HPC-AI Technology Survey 2023: Storage and Interconnect Technologies


Intersect360 Research surveyed the user community for High Performance Computing (HPC) and artificial intelligence (AI) on a wide range of technology issues. The complete study analyzes users’ current computing systems, processing elements, storage systems, networks, operating environments, cloud computing usage, and selected forward-looking trends. Our goal in this analysis is to provide an overview of how HPC-AI systems are configured, including the breadth of technologies most commonly used. The survey audience included members of the worldwide HPC-AI user community spanning industry, government, and academia.

Intersect360 Research reports available in this HPC-AI Technology Survey report series include the following segmentations:

  • Systems, CPUs, and Accelerators: including system vendors installed, current and planned installations and user preferences for CPUs and accelerators, system utilization rates, and usage of liquid cooling.
  • Storage and Interconnect Technologies: including total active HPC data; storage configurations spanning on-node, attached storage arrays, and cloud storage; parallel file system usage; system interconnects and speeds; and composable infrastructure.
  • Operating Environments: including installations of operating systems, middleware packages, and developer tools.
  • Cloud Computing: including current and planned proportion of computing and storage in public cloud for HPC and top named cloud vendors.

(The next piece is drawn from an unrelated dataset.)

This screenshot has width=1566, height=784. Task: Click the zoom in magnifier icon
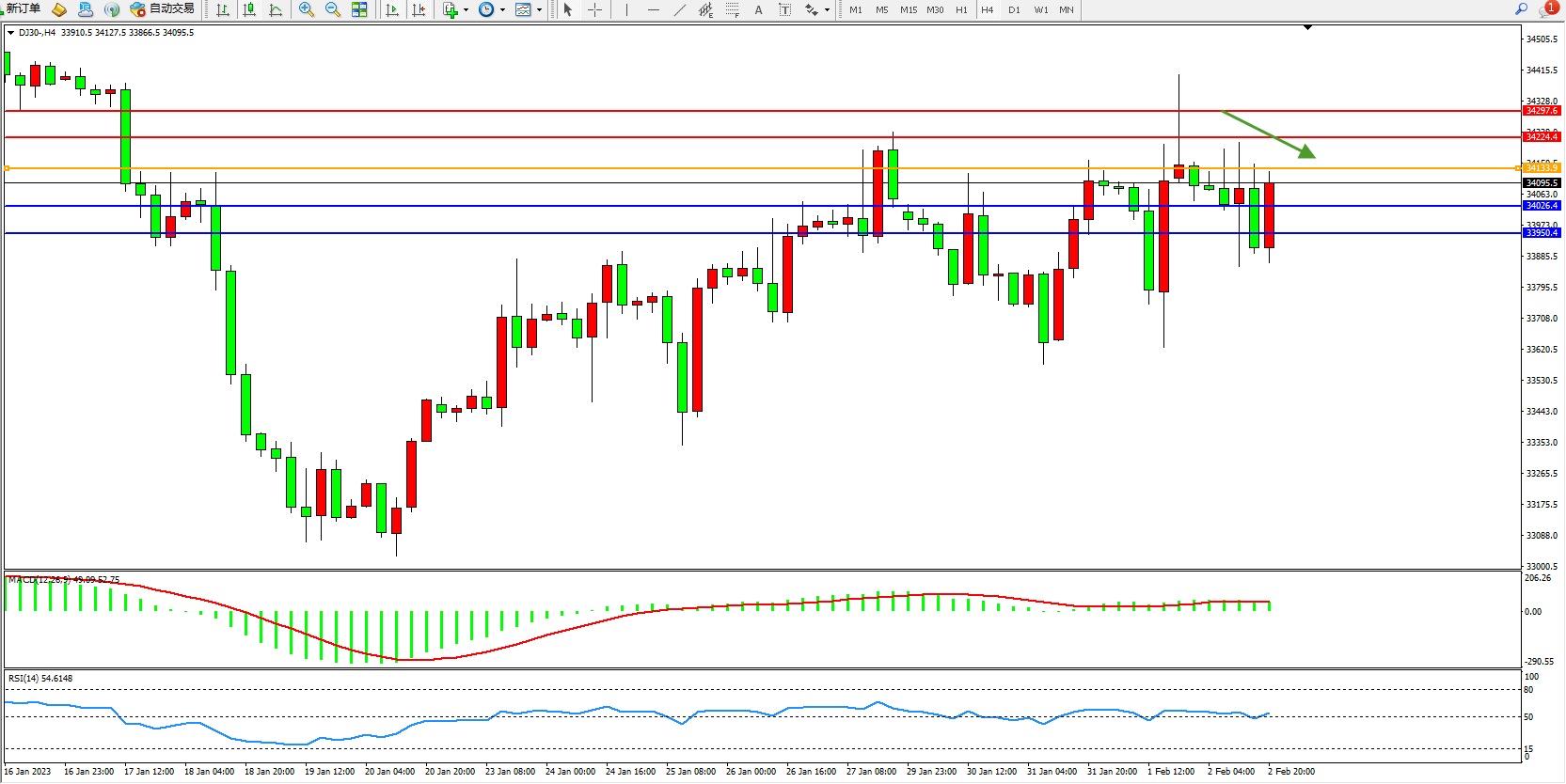pos(307,9)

This report provides a detailed examination of the storage and interconnect technologies that comprise respondents’ HPC-AI infrastructure. We look at the top storage vendors for HPC-AI, as well as the various technologies at play for data storage and system interconnects, including an analysis of the role of Ethernet versus InfiniBand for systems. We also look at trends in data processing units (DPUs), file systems, and storage archives, including the role of cloud computing for storage.

Both HPC and AI are data-hungry endeavors. Over 80% of respondents indicated they had over 1 Petabyte (PB) of active data as part of their HPC-AI environments. Over 70% said their projected near-term data growth was more than 10% per year, and 13% said active data would grow more than 25% per year.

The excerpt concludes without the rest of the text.